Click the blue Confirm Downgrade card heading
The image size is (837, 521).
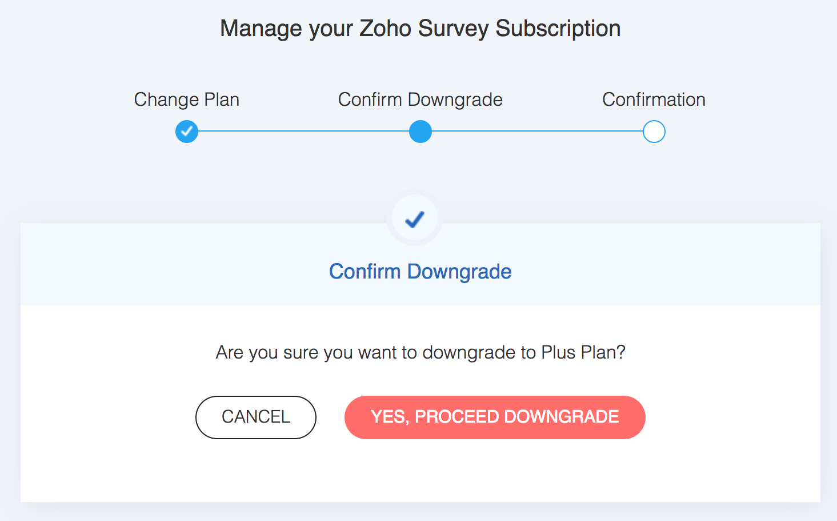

────

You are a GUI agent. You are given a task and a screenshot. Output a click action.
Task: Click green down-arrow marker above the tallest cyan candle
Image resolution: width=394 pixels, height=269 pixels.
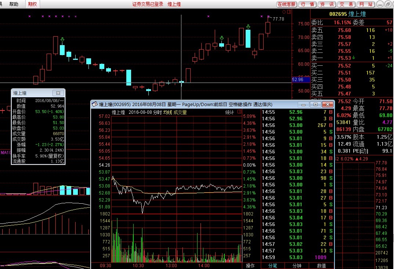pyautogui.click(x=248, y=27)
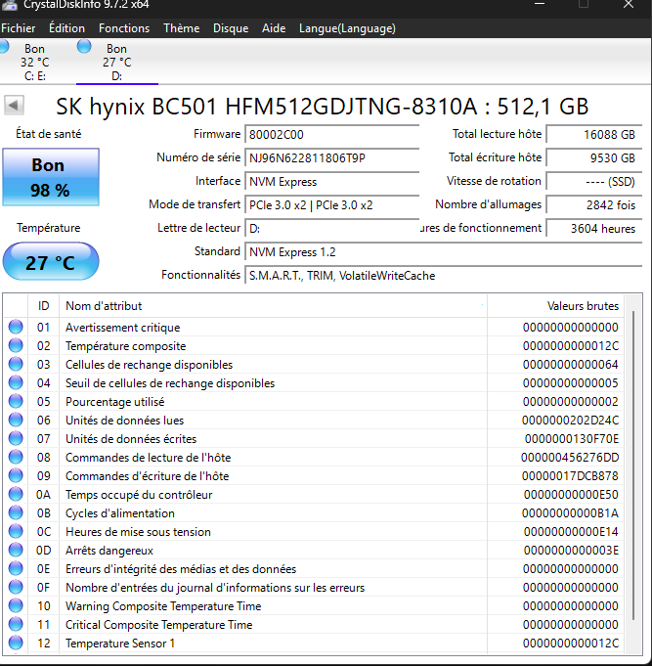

────

### Work instructions
Output should match, line for line, the stretch of the material above from the line holding "Click the blue Confirm Downgrade card heading" through the line holding "The image size is (837, 521).".

### Answer area
Click the blue Confirm Downgrade card heading
The image size is (837, 521).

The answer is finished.